FIELD OF THE INVENTION

[001]

The present invention generally relates to a method for configuring engine of a generator, and more particularly, but not exclusively, to the method for configuring the engine to meet the requirement of CPCB-II emission standard.

BACKGROUND OF THE INVENTION

[002]
Generator sets are a major source of noise and air pollution, which causes adverse health effects and also create nuisance. The rapid industrialization and growth in urban population has led to higher energy requirement. To meet the shortage in power supply, more and more generator sets are being installed by the industries as well as individuals. Diesel Internal Combustion (IC) Engines are primarily being used for power generation in the generator sets due to its higher thermal efficiency and its superior fuel consumption compared to Gasoline IC Engines. Hence, it is necessary to design and manufacture a diesel engine with less emission of smoke and less noise. The smoke emission is controlled by various emission control techniques such as tighter timing control for fuel ignition time and in-cylinder Exhaust Gas Recirculation (EGR).

[003]
In all the countries, the government has set up a committee or organization to control the air pollution and noise pollution caused by many factors such as generator sets, vehicles etc. The origination or committee designs a various emission standards for various factors of pollution. In order to meet the emission regulations of the government origination or committee, there are several techniques and processes are evolved. Typically, the engine is configured by adding of additional or new electronic items such as sensor, microcontroller to the engine to meeting the requirement of emission norms related to generator sets. Hence, the addition of new electronic items increases the cost as well increases the complexity in assembling of the engine components while manufacturing the engine.

[004]
Accordingly, the Indian government has set up a board called Central Pollution Control Board (CPCB) to set up the emission standard and norm to control the air and noise pollution in India. Recently, CPCB has released the CPCB-II norms for the diesel engines used in the generator sets. A CPCB-II norm is regarded as a specific and stringent emission legislation that regulates emissions in diesel generator engines in India. There is no method and system disclosed to convert/modify the typical engine system which is operating to meet the requirement of CPCB-I emission norms for accommodating the CPCB-II norm. Accordingly there is a need in the art to provide a solution to one or more of above said problems. The present invention solves one or more of these problems in a unique and economical manner.

=== Direction 1 ===
Write out the generator engine text between "FIELD OF THE" and "CPCB-II emission standard.", inclusive.
=== Direction 2 ===
According to the generator engine text, why are diesel internal combustion engines primarily used for power generation in generator sets? Answer in one to three sentences.

=== Data extract ===

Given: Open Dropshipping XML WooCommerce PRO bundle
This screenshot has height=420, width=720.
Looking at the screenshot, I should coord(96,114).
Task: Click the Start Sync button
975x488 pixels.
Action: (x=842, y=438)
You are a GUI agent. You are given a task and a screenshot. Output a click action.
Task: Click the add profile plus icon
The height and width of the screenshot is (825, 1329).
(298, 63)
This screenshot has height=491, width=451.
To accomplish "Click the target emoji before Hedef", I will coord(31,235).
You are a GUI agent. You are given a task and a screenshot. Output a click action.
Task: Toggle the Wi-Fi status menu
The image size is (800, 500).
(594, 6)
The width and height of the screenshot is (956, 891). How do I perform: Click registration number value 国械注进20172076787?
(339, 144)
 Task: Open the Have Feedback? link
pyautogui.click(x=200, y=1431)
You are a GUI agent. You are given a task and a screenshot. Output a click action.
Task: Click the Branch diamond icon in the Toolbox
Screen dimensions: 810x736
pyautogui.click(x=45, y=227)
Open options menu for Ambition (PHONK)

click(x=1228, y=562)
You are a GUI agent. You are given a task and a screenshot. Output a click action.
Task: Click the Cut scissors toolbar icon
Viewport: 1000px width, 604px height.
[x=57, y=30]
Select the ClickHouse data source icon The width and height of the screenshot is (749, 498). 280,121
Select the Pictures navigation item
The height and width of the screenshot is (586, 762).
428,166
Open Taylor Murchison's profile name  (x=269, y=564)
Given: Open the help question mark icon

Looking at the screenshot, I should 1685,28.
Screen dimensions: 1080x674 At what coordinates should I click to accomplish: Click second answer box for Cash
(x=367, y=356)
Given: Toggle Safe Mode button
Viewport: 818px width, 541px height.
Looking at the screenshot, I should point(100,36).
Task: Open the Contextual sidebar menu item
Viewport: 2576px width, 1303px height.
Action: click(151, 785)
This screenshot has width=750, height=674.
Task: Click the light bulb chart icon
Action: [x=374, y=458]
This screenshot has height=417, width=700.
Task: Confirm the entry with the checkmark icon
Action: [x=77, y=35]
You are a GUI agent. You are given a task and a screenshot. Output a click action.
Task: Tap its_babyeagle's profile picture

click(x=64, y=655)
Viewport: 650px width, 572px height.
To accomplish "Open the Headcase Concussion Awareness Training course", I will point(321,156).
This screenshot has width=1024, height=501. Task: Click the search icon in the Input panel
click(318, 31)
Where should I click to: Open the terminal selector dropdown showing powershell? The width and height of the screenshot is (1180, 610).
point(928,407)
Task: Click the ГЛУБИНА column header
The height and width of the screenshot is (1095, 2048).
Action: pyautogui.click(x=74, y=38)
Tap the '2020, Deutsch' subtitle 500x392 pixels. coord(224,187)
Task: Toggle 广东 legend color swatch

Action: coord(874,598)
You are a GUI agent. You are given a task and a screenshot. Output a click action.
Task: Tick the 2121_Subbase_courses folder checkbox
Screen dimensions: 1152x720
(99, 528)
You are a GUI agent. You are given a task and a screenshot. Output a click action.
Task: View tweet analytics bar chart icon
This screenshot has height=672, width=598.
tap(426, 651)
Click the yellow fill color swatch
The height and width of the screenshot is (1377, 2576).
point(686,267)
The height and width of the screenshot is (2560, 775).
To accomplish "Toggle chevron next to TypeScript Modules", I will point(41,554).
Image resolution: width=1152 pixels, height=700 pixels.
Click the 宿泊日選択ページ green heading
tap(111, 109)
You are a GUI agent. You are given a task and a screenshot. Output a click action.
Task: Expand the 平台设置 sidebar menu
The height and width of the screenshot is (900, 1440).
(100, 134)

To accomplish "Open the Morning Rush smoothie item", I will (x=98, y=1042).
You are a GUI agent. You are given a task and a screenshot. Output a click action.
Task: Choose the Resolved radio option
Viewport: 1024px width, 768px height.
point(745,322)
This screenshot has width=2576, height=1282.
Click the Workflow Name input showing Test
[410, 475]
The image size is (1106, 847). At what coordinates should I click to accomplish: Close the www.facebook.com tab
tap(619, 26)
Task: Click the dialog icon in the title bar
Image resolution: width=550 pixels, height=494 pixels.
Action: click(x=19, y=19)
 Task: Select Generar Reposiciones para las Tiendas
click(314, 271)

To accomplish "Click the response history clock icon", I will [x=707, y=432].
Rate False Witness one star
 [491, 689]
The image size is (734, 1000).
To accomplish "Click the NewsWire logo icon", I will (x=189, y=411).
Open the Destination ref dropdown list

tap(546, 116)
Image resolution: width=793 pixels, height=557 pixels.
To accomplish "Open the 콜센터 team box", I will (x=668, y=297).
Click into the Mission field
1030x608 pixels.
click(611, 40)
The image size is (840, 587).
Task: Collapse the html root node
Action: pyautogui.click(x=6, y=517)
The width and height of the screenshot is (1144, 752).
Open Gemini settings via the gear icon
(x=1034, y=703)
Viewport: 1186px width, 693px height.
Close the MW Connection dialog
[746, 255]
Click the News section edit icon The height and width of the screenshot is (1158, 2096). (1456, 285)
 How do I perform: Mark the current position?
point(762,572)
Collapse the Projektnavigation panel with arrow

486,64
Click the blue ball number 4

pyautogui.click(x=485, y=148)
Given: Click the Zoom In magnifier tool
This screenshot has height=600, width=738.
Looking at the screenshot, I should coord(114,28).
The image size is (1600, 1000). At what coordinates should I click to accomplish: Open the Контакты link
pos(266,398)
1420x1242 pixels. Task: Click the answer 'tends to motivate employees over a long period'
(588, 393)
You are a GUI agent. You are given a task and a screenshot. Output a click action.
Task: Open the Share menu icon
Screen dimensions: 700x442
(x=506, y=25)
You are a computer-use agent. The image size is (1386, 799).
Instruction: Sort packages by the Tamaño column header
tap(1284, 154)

=== Worked answer 1 ===
FIELD OF THE INVENTION

[001]

The present invention generally relates to a method for configuring engine of a generator, and more particularly, but not exclusively, to the method for configuring the engine to meet the requirement of CPCB-II emission standard.

=== Worked answer 2 ===
They have higher thermal efficiency and superior fuel consumption compared to gasoline internal combustion engines.